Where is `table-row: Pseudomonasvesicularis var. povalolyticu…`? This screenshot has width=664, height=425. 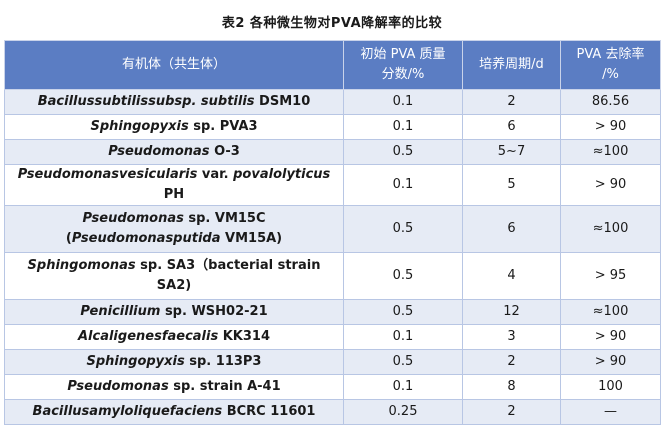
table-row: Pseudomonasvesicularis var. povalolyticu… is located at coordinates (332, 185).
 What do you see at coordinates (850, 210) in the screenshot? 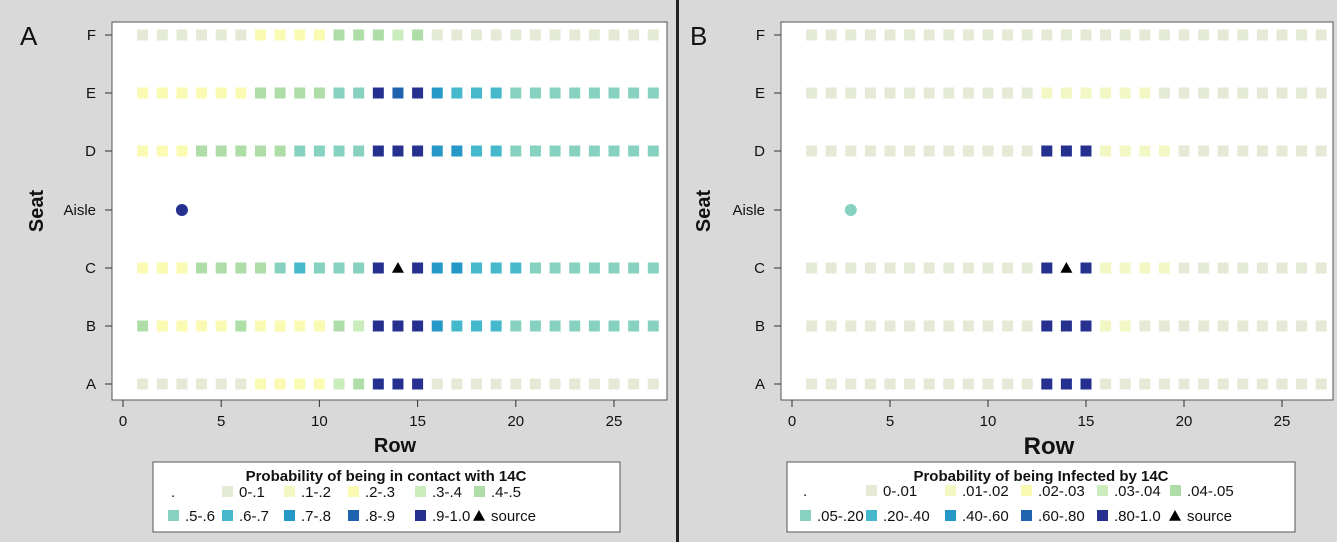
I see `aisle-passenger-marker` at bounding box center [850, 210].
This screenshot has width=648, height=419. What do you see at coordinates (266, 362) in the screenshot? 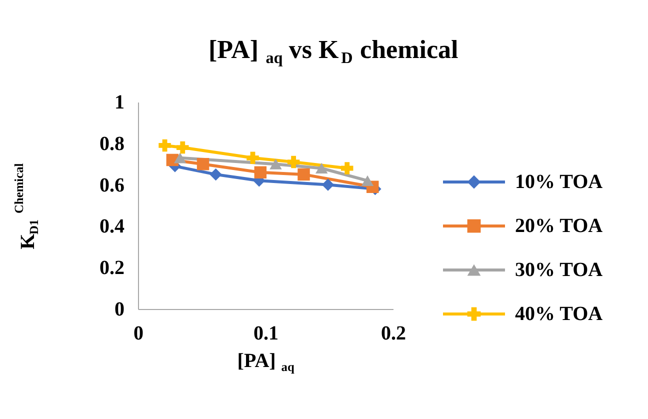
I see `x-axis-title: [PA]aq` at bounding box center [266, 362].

> [What is required]: Edit all of the records above by changing every "screenshot" to "image" and leaving everything else as it is. Omit the pictures from your output.

> [Answer to the exercise]:
Where is `table-row: Pseudomonasvesicularis var. povalolyticu…`? This image has width=664, height=425. 
table-row: Pseudomonasvesicularis var. povalolyticu… is located at coordinates (332, 185).
 What do you see at coordinates (850, 210) in the image? 
I see `aisle-passenger-marker` at bounding box center [850, 210].
This image has width=648, height=419. What do you see at coordinates (266, 362) in the image? 
I see `x-axis-title: [PA]aq` at bounding box center [266, 362].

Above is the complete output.